Fast forward after Boston…   while we were in Boston, the current GI changed the TPN formula that we would receive when I got home.  I caught several errors in it. MAJOR errors. Including under minimum maintenance levels of fluids.  (This will lead to dehydration.) Plus way under calories for a child who is losing weight.  (Along with other errors.)

Losing weight?  Yes, a year ago he was 13.5 kilos.  And now he is 12.8  In between he got to a top of 14.4 kilos in July.  So clearly, he needs additional calories, not less.   A 3 year old his size who is active needs a minimum of 1200 calories per day.  He is not as active as a neurotypical 3 year old boy so his needs are less.  He was doing great on about 950 calories per day.  Then they adjusted it in July to 920 and that was the difference.  Slowly slipping.  Of course when he was hospitalized twice for SEVERE respiratory complications, he would need increased calories but he didn't get them.  So more weight loss. Then the one I had to stop was 600 calories.  Yes, you read that right! I could have lost it.  But I got it straightened out QUICKLY and moved on. 

He’s also starting to have some strange heart rates.  130 then 55, then 80 then 110 within seconds.  And he is having troubles regulating his temperatures.  95-100 within a few minutes of each other.  Bouncing.  (Autonomic Dysregulation?)

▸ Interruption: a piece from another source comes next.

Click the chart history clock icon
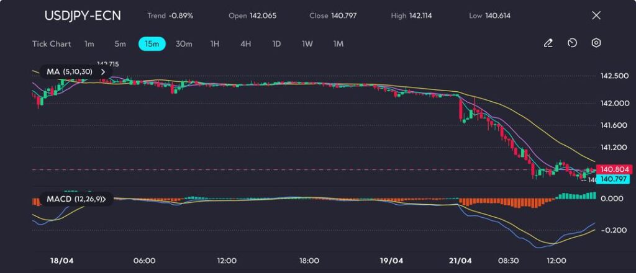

Meanwhile, he has been on TPN for almost a year and I have already found a few issues with low levels of trace elements … iron and carnitine.  But I asked about tests for the others.  Anyway, while in Boston, I took the chance to have a TPN doctor consult.  She said they do a baseline at the start of TPN and every 6 months unless needed sooner.  Manny has never had this done in a year on TPN.  So she ran the labs. 

Wednesday, October 3 we got the results back.  Iron is still “off”.  But most concerning is a “critically low” level of Selenium.  This could explain the strange heart symptoms as low levels can do that.  Selenium also helps build immune system so it’s no wonder he keeps getting sick easily. 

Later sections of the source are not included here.